Чем это имя громче твоего?

Их рядом напиши – твое не хуже.

Произнеси их – оба

Так же звучны.

И вес их одинаков.

Санчес пожал плечами.

– Тот не велик, кто взвешивает свое имя… Сравнивать кого-либо из государственных лидеров двадцатого века с Цезарем неправомочно, ибо он был обуреваем мечтой осуществить на земле полнейшее прижизненное обожествление… Это особая психологическая категория, присущая, как мне кажегся, лишь античности… Все остальное – плохое подражание оригиналу… Впрочем, меня в Цезаре привлекает одна черта: больной лысый старик, он не боялся смерти; этот страх казался ему неестественным, противным высоте духа… Словом, Брутом в наш прагматический век быть невыгодно; в памяти поколений все равно останется Цезарь, а не его неблагодарный сын…[1]

– Брут был республиканцем, полковник Санчес… Он чтил римлянина Цезаря, но Рим был для него дороже…

«Женщина всегда остается женщиной, особенно если любит, – подумал Санчес. – Она относится к любимому только как к любимому, в ее сознании не укладывается, что мои слова сейчас обращены не к ней одной, а ко многим, а ведь как же много среди этих многих врагов… А для матери Цезарь был и вовсе хворым мальчиком, а не великим владыкой умов и регионов…»

– Если говорить об объективной – в ту пору – необходимости монархизма, о трагедии Брута, который поднял руку на личность, а она беспредельна, то я должен буду отметить, что он выступил не против своего отца императора Цезаря, но за свободу республики… Ведь не во имя тщеславия Брут поднял нож…

– Ты его оправдываешь? – спросила Мари Кровс.

– Я размышляю, а всякое размышление складывается из тезы и антитезы.

– Это термины Маркса.

– Взятые им у Гегеля, а тот в коммунистической партии не состоял, – улыбнулся Санчес.

– Что ты считаешь главным событием, побудившим тебя вступить в ряды заговорщиков?

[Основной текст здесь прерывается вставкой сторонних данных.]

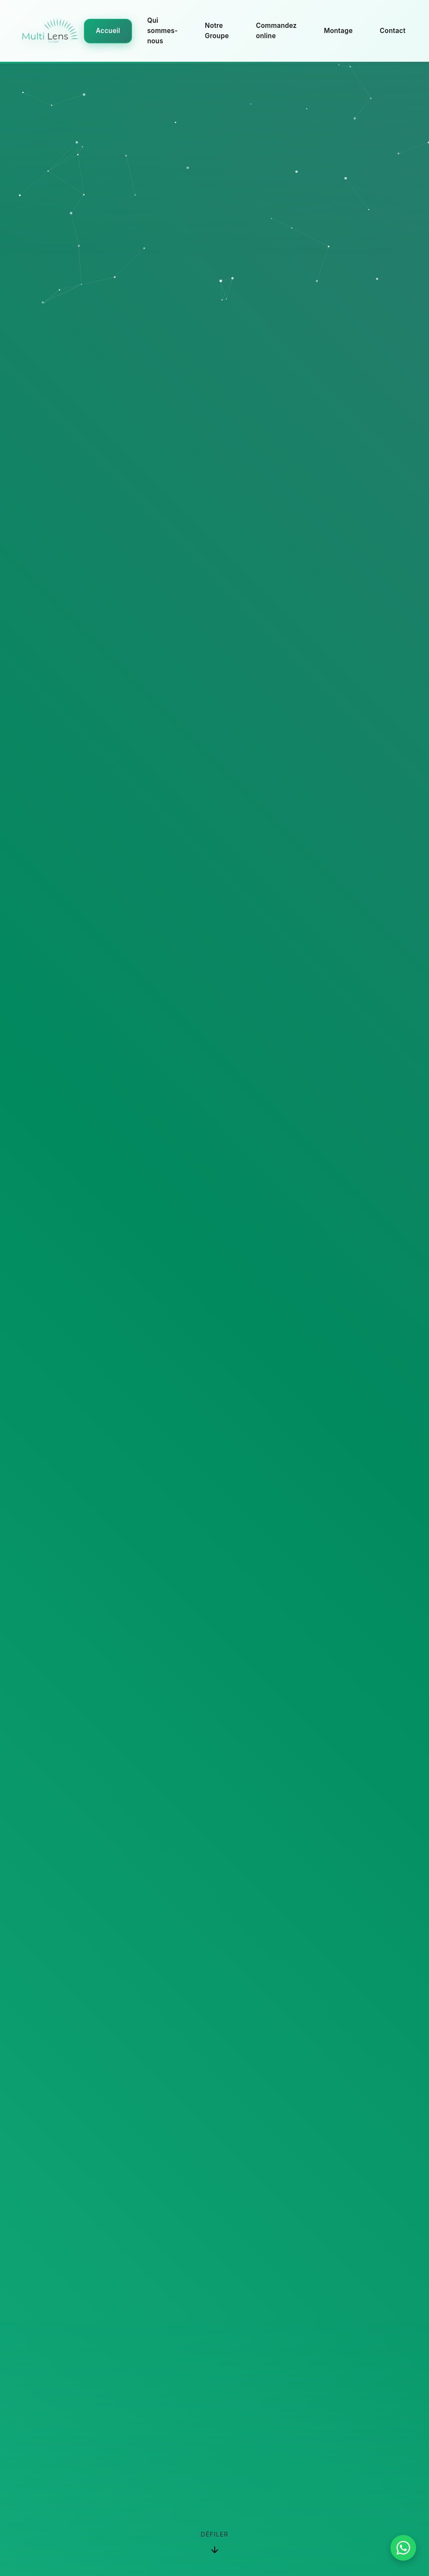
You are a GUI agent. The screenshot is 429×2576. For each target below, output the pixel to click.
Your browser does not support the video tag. (214, 1288)
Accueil (108, 31)
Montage (338, 31)
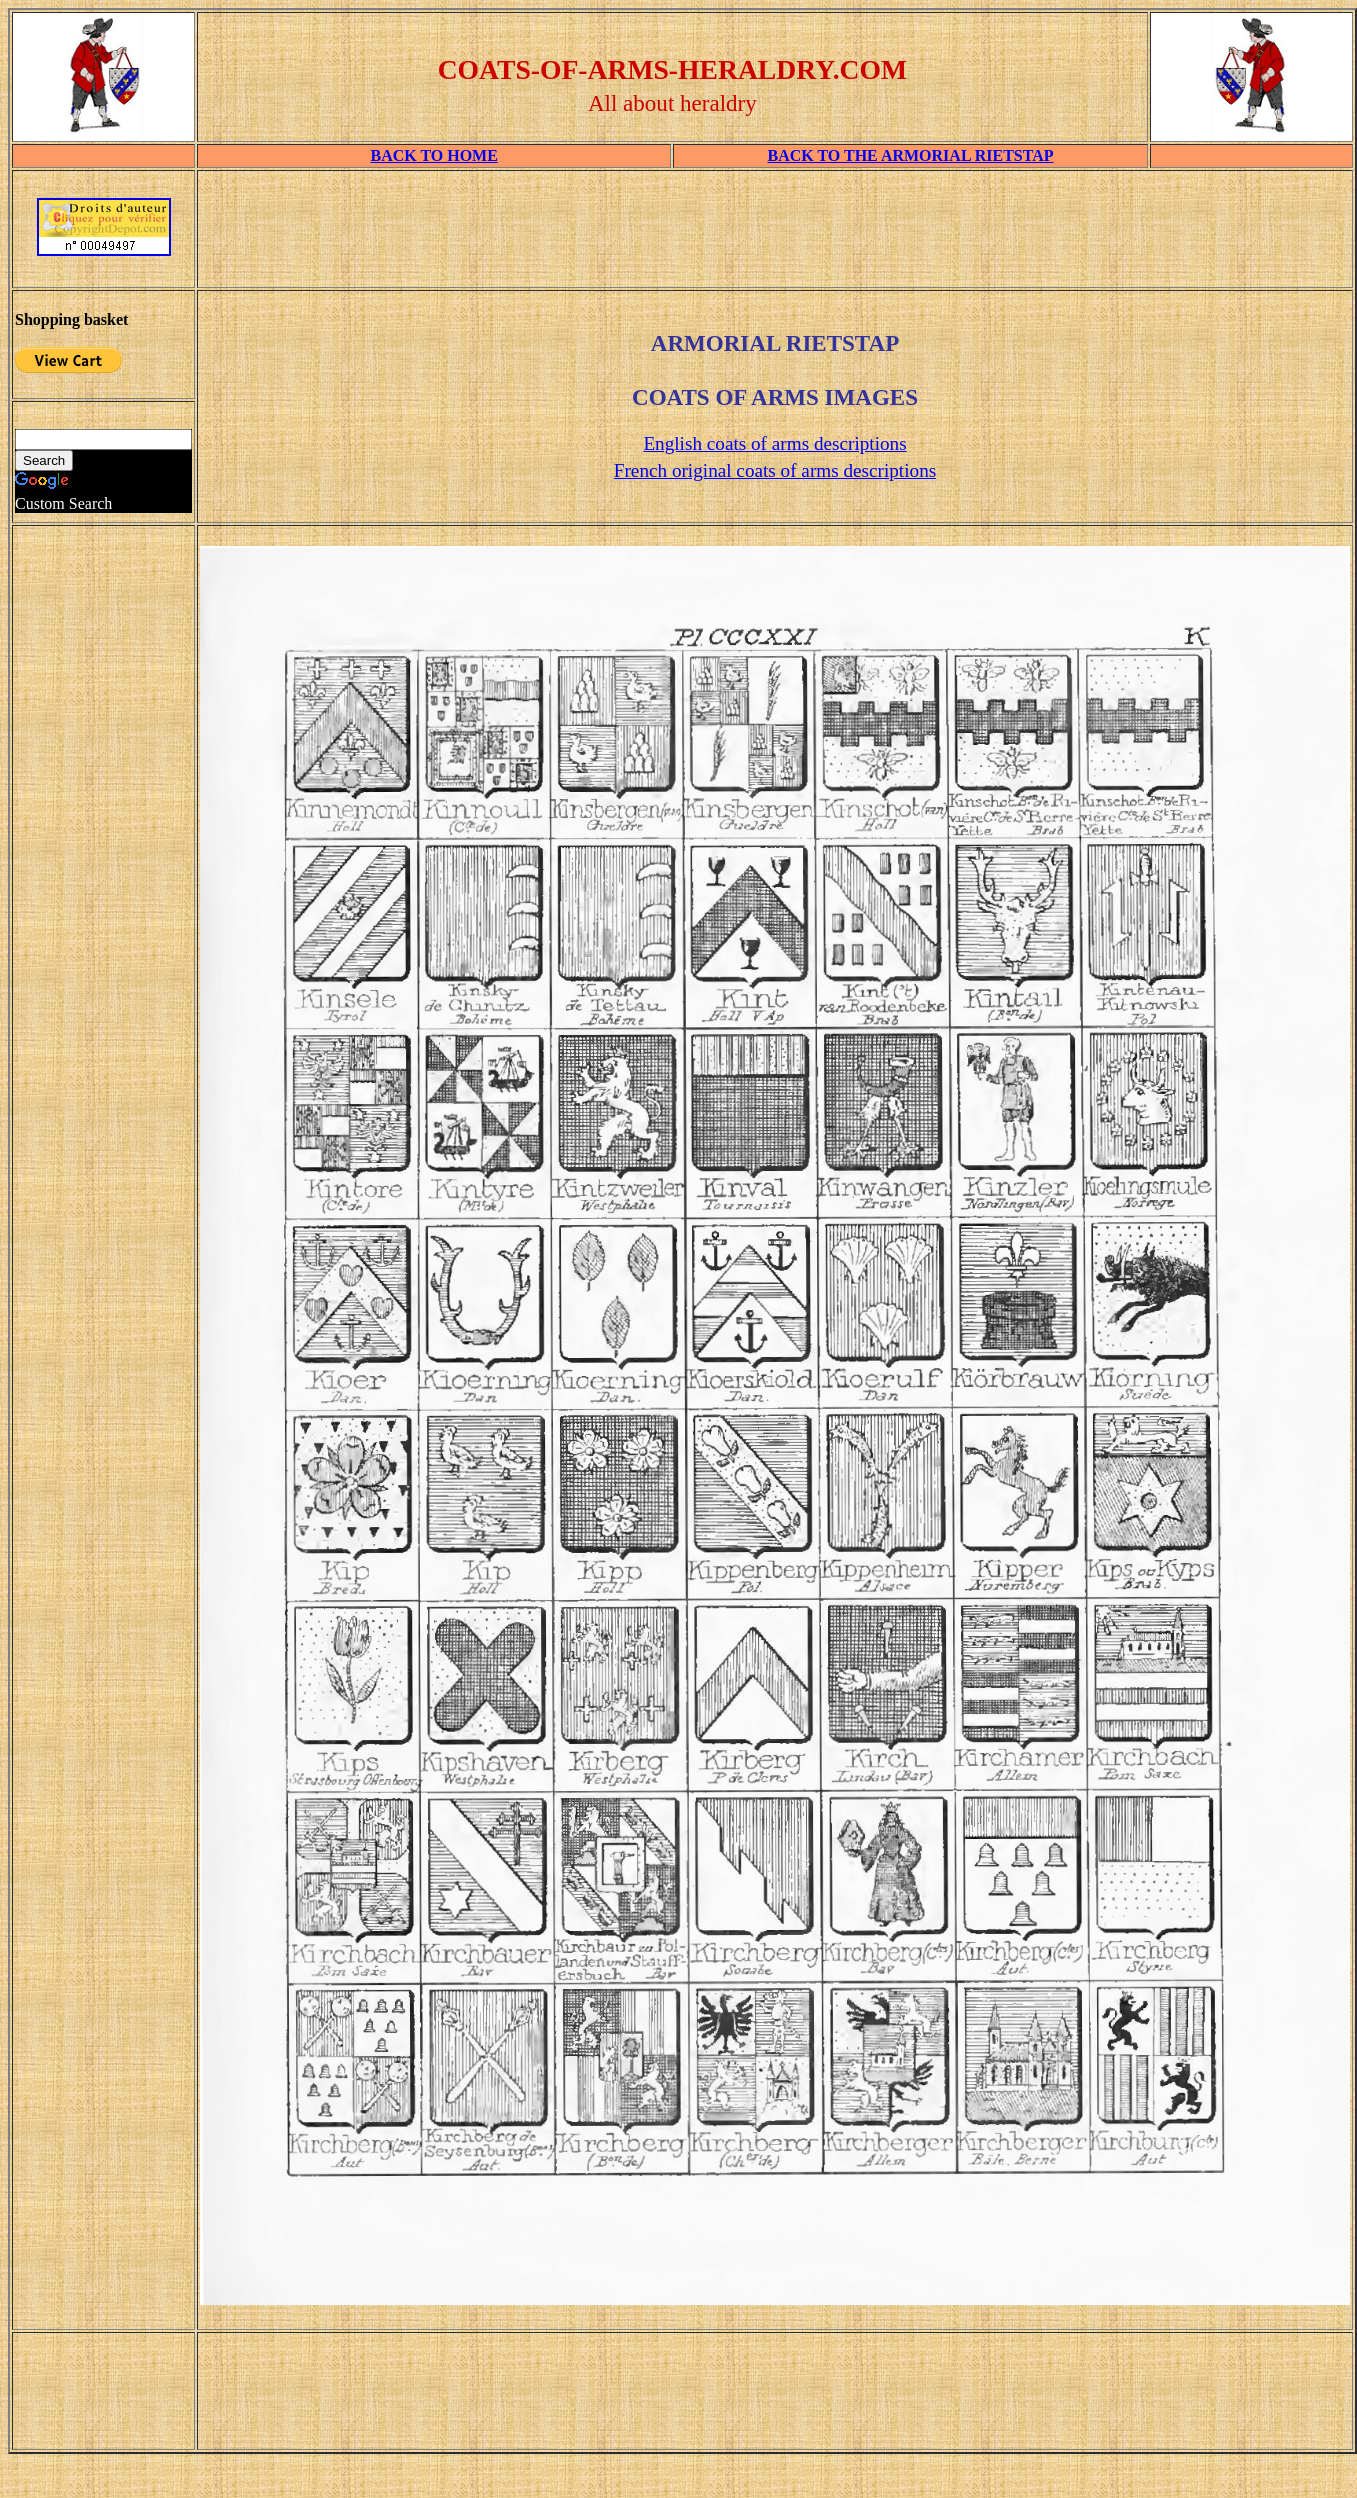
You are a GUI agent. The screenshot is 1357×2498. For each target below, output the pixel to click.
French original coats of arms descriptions (775, 470)
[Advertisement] (104, 1435)
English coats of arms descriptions (774, 443)
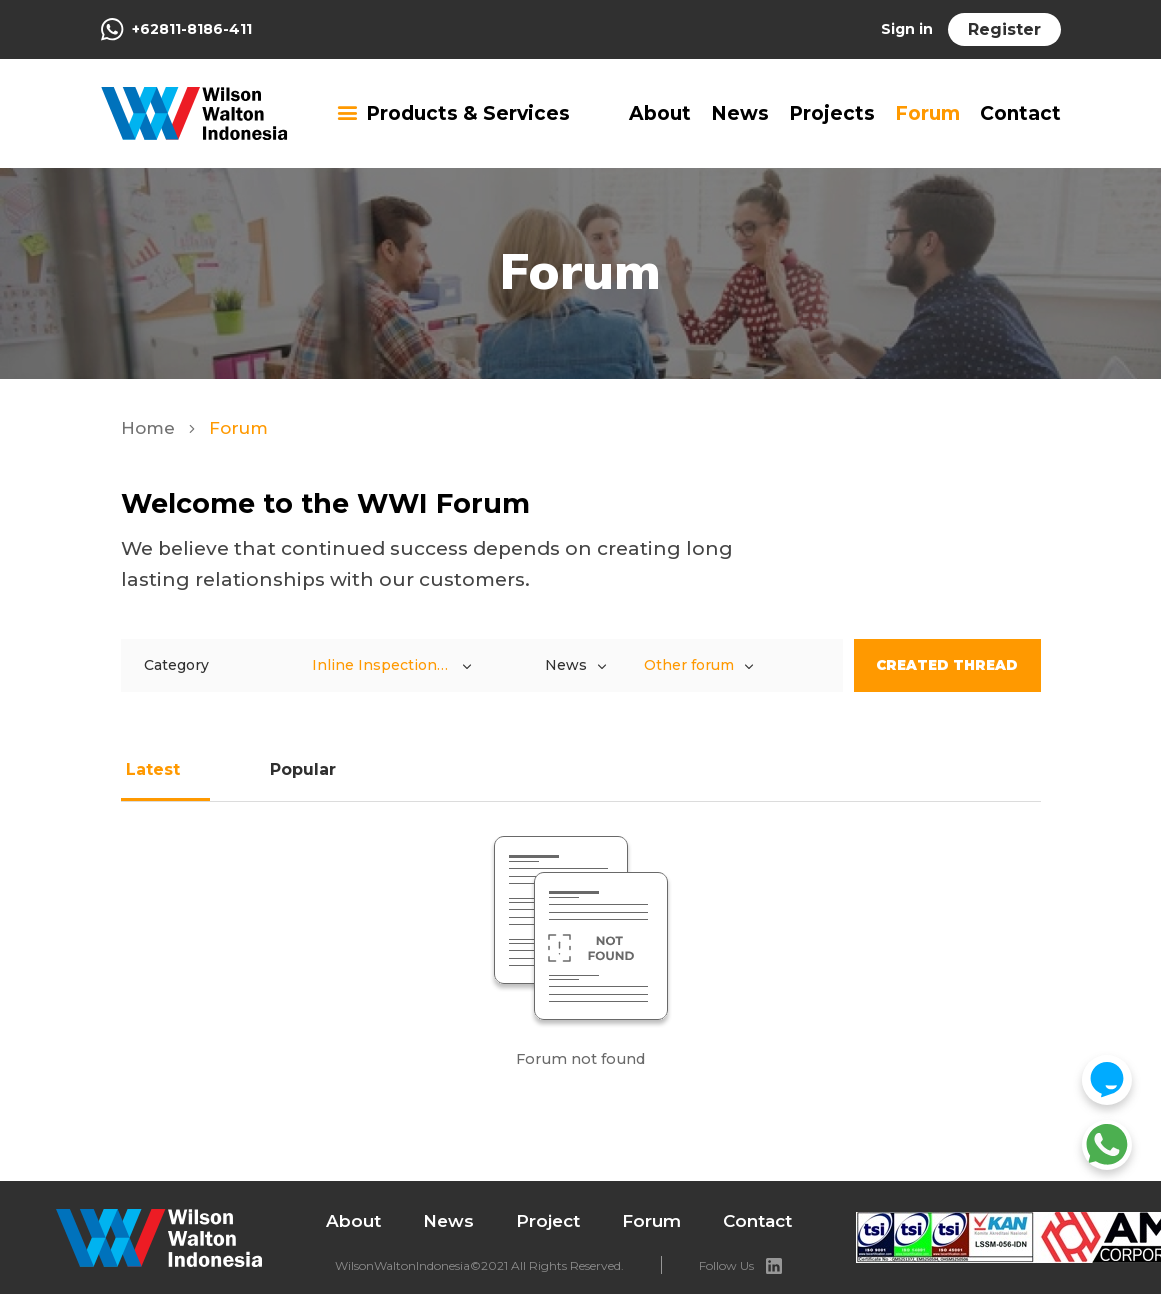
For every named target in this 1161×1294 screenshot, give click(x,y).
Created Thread (947, 665)
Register (1004, 29)
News (740, 113)
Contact (1020, 113)
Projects (832, 113)
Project (548, 1221)
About (660, 113)
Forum (927, 113)
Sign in (907, 29)
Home (150, 428)
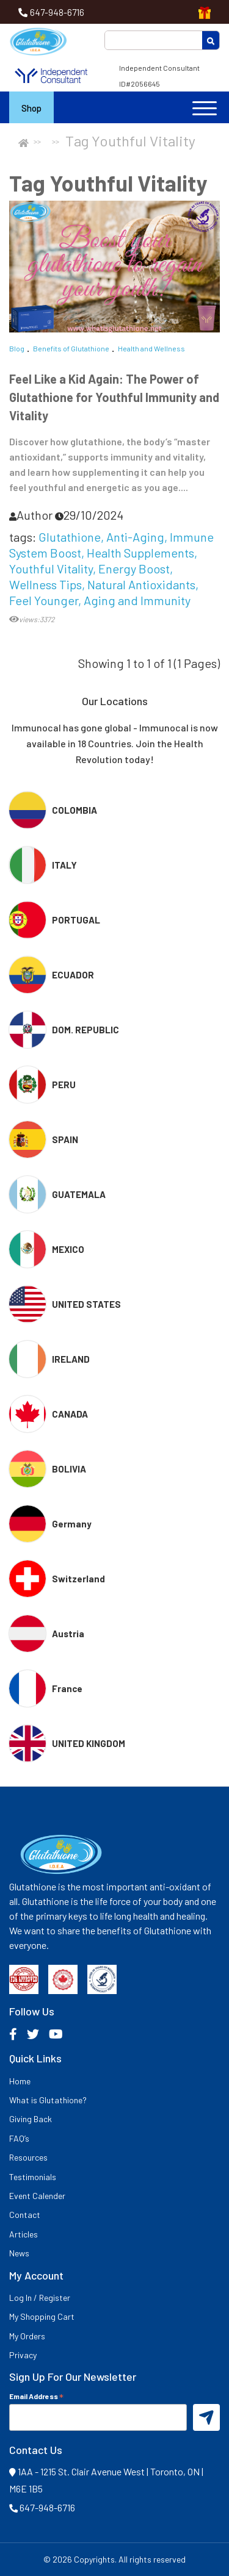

– Я никогда не примыкал к заговорщикам… Видишь ли, мне кажется, что заговор обычно рожден посылом честолюбия, в нем нет социальной подоплеки… Несправедливость в Гаривасе была вопиющей, несколько человек подавляли миллионы… К людям относились, как к скоту… Знаешь, наверное, впервые я понял свою вину перед народом, когда отец подарил мне машину в день семнадцатилетия и я поехал на ней через сельву на ранчо моего школьного друга. Его отец был доктором с хорошей практикой, лечил детей диктатора… И мы с моим другом в щегольских костюмчиках поехали в школу, а учитель Пако сказал тогда: «Мальчики, я вас ни в чем не виню, только запомните, тот, кто пирует во время чумы, тоже обречен». Мы тогда посмеялись над словами Пако, но вскорости арестовали отца моего друга из-за того, что внук диктатора умер от энцефалита, и мои родители запретили мне встречаться с сыном отверженного… А я испанец, со мной можно делать все, что угодно, но нельзя унижать гордость кабальеро… Словом, я ушел из дома, и приютил меня учитель Пако, а жил он в бидонвилле с тремя детьми и больной теткой… Безысходность, всеобщая задавленность, в недрах которой все ярче разгорались угольки гнева, – вот что привело меня в нашу революцию…

Гутиерес посмотрел на часы, стоявшие на большом камине.

– Полковник, в три часа назначена встреча с министрами социального обеспечения и здравоохранения…

– Я помню, – ответил Санчес. – Увы, я помню, – повторил он и поднялся. – Мари, я отвезу тебя на аэродром, и по дороге ты задашь мне те вопросы, которые не успела задать сейчас, о’кей?

Он пригласил Мари в гоночную «Альфа Ромео», сказал начальнику охраны, что испанцы, потомки конкистадоров, не могут отказать себе в праве лично отвезти прекрасную Дульсинею в аэропорт, посадил Мари рядом, попросил ее пристегнуться и резко взял с места.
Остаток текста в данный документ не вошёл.